**Brief**
Reproduce only this part of the listing: the line with "You are a GUI agent. The screenshot is 123×2576.", plus every line after it through the last.

:::

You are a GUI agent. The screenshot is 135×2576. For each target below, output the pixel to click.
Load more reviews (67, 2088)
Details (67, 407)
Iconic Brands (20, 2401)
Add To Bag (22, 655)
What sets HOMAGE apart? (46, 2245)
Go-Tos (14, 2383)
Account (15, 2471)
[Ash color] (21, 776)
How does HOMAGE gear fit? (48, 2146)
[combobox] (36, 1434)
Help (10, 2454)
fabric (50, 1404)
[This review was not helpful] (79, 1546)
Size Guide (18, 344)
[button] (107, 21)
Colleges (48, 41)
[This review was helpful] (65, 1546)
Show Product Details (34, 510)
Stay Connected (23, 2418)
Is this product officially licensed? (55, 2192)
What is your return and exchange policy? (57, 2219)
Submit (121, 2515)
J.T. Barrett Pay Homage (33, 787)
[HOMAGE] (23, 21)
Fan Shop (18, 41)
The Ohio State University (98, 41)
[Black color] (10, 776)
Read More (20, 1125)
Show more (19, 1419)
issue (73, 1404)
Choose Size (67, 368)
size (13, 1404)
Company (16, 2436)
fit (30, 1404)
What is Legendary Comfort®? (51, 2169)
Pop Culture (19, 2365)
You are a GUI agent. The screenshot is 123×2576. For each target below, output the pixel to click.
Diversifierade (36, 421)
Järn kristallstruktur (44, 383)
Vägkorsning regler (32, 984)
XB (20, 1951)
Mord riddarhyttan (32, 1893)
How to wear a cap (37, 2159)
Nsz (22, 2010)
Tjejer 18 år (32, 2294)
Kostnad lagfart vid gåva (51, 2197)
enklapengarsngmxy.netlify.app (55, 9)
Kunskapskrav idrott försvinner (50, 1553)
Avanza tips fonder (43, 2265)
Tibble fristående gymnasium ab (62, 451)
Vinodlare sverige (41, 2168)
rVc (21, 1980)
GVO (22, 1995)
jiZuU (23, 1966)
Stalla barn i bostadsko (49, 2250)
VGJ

:::

**Task output**
You are a GUI agent. The screenshot is 123×2576. For each target below, output the pixel to click.
Diversifierade (36, 421)
Järn kristallstruktur (44, 383)
Vägkorsning regler (32, 984)
XB (20, 1951)
Mord riddarhyttan (32, 1893)
How to wear a cap (37, 2159)
Nsz (22, 2010)
Tjejer 18 år (32, 2294)
Kostnad lagfart vid gåva (51, 2197)
enklapengarsngmxy.netlify.app (55, 9)
Kunskapskrav idrott försvinner (50, 1553)
Avanza tips fonder (43, 2265)
Tibble fristående gymnasium ab (62, 451)
Vinodlare sverige (41, 2168)
rVc (21, 1980)
GVO (22, 1995)
jiZuU (23, 1966)
Stalla barn i bostadsko (49, 2250)
VGJ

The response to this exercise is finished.